Dass der Rückblick auf Studierende bzw. die Studienzeit neue Perspektiven und Einsichten für die Forschung erweisen kann, stellte Professorin Doren Wohlleben in ihrem Vortrag zu Hannah Arendt als „Dichterische Denkerin der Welt“ fest. Die Marburger Jahre von Hannah Arendt, die hier 1924-1926 an der Philipps-Universität studierte, werden meist auf die biografische Liebesgeschichte mit ihrem akademischen Lehrer Martin Heidegger reduziert. „Ich möchte diese Facetten heute erweitern und Sie vielleicht auch neugierig machen auf die Texte Arendts, die weniger bekannt sind – nämlich die frühen Gedichte von ihr“, so Wohlleben. Von den Gedichten, die Arendt geschrieben hat, ist der Hauptteil während der drei Semester in Marburg entstanden. Sie zeichnen sich durch eine große Melancholie aus, sind fast schon depressiv – sie wird von suizidalen Gedanken verfolgt, als sie sich Heidegger anvertraut, tut er diese ab. In einem bis heute unveröffentlichten Text, der den Titel „Die Schatten“ trägt und ihm gewidmet ist, spricht Arendt nach heutigen Maßstäben autofiktional über ihre Gefühle. „Obwohl sie Heidegger einen Einblick in ihr Seelenleben geben möchte, schreibt sie über sich in einer dritten Person und baut dadurch natürlich auch eine Form der ironischen Distanz auf“ – für ebendieses distanzierte, ironische Sprechen wird besonders die ältere Arendt bekannt. Der Text, der in der Library of Congress aufbewahrt wird, öffnet eine neue Perspektive auf die junge Studentin, die in Marburg nicht nur ihr Interesse für Philosophie, sondern auch ihre Begeisterung für Poesie entdeckte.
Im Anschluss an den Vortrag ermöglichte das schöne Frühlingswetter die Verlagerung des Sektempfangs vom Foyer des Staatsarchivs ins Freie. Für das leibliche Wohl war dank des tollen Caterings von Bornemann gesorgt und die Anwesenden waren noch lange in einen angeregten Austausch vertieft.

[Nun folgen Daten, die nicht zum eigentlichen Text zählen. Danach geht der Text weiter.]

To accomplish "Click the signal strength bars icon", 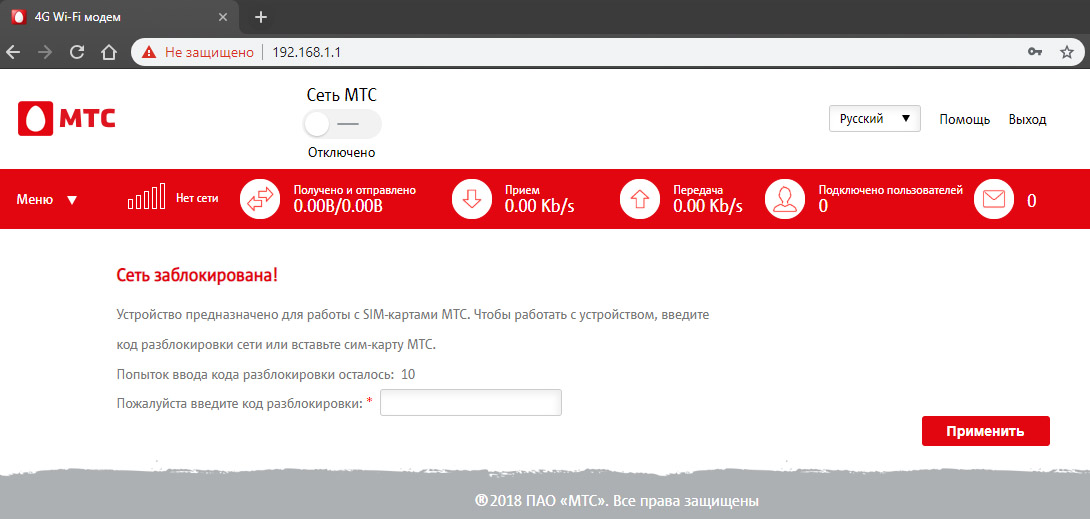I will coord(146,198).
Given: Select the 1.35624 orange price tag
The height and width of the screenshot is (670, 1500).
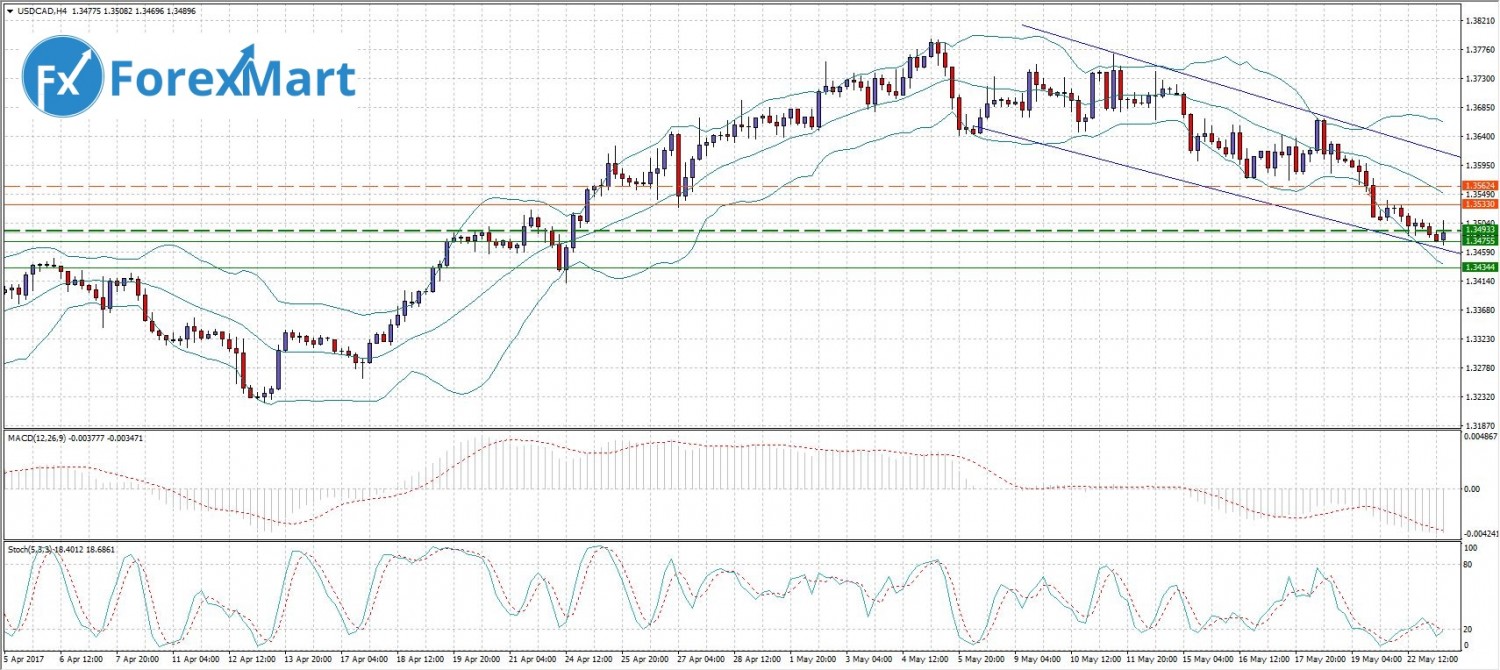Looking at the screenshot, I should tap(1478, 186).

Für die überaus interessanten Einblicke in Arendts Texte und Gedichte und den tollen Vortrag danken wir Prof. Dr. Doren Wohlleben sehr herzlich.

Für die feierliche Eröffnung des Abends und den unterstützenden Zuspruch zum Projekt möchten wir unser Vizepräsidentin Prof. Dr. Evelyn Korn ebenfalls herzlich danken.

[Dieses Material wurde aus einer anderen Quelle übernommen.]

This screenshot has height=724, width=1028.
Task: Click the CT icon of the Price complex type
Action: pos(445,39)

Dr. Katrin Marx-Jaskulski hat ermöglicht, dass wir nicht nur die Eröffnungsveranstaltung, sondern alle Abendvorträge im Hessischen Staatsarchiv begehen können, worüber wir uns ungemein freuen. Also herzlichen Dank im Namen der gesamten Fachschaft, dass Sie uns die Türen geöffnet haben und dieses wunderschöne Ambiente bieten!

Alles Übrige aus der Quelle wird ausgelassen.